### Consignes de l'exercice
Recopiez le passage du texte sur l'évaluation scolaire allant de « Avec une optique » jusqu'à « première année d’école. », en substituant « la planche » à « la poutre ».

### Texte fourni
####################
Le thermomètre pédagogiste

Question S.H. : «Avez-vous d'autres critiques à formuler à l'égard de Pisa ?»
Réponse J-Y Rochex : «J'en formulerai deux. D'une part, le fait que ses concepteurs ont privilégié les critères mesurables et le classement, au détriment de la réflexion théorique sur ce que les épreuves de Pisa sont censées mesurer. D'autre part, Pisa repose sur un double présupposé substantialiste : 1) en langue, en mathématiques ou en sciences, il existerait des compétences universelles et indépendantes des contextes culturels ; 2) ces compétences seraient stables chez un même individu, quels que soient les contextes et les conditions de l'évaluation.» (*)

S’il n’était précisé que ces critiques s’adressent à une évaluation internationale, on croirait qu’elles visent l’évaluation scolaire à la française : croyance en des «compétences universelles et indépendantes des contextes culturels», croyance dans leur stabilité chez un «individu quels que soient les contextes et les conditions de l'évaluation» !
Avec une optique idéologique progressive, on voit mieux la paille chez le voisin que la poutre chez soi. En effet, depuis 40 ans, chez nous tout est prétexte à mesure — subjective, puisque la note est à la discrétion du notateur — à toute heure, à tout moment, à propos de tout et de rien, dès la première année d’école.
Ce qui compromet et plombe le succès des apprentissages scolaires en France, c’est-à-dire l’acquisition de compétences et de savoirs, c’est que l’on confond, avec conviction et assiduité, l’étude avec la préparation à un concours ou à un examen. Le bachotage sous forme de contrôle continu, sacralisé après 68, est une évaluation chronique obsessionnelle et pathologique, non des savoirs en cours d’acquisition, mais des capacités de performance de chaque élève, plus exactement de ce qui reste instantanément ou à court terme de l’enseignement magistral dispensé jour après jour. Comme on devrait s’y attendre, les résultats moyens sont souvent, pour ne pas dire toujours, décevants.
L’élève de CP, paroissien d’école à la foi naïve de charbonnier, mais pécheur pas très catholique, oscille chaque jour entre le «Bien» et le «Mal». Parfois en état de grâce, il collectionne les « bien ». Attiré par le « mal », il est déclaré «mauvais» s’il n’a pas eu un seul «bien» pendant plus d’une semaine, «en échec» si c’est pendant plus d’un mois. Insuffisamment attristé de ne pas satisfaire les attentes de la maitresse et de ses parents, non assez sanctionné d’être stoppé net dans ses apprentissages par les jugements négatifs qu’il collectionne, non suffisamment pénalisé de voir son avenir compromis, l’élève français s’entend reprocher de n’avoir pas «bien» travaillé, fautif du délit de paresse ou de parjure.
####################
### Données fournies
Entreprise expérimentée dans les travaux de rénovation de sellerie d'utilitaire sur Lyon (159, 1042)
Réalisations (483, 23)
####################
### Réponse complète
Avec une optique idéologique progressive, on voit mieux la paille chez le voisin que la planche chez soi. En effet, depuis 40 ans, chez nous tout est prétexte à mesure — subjective, puisque la note est à la discrétion du notateur — à toute heure, à tout moment, à propos de tout et de rien, dès la première année d’école.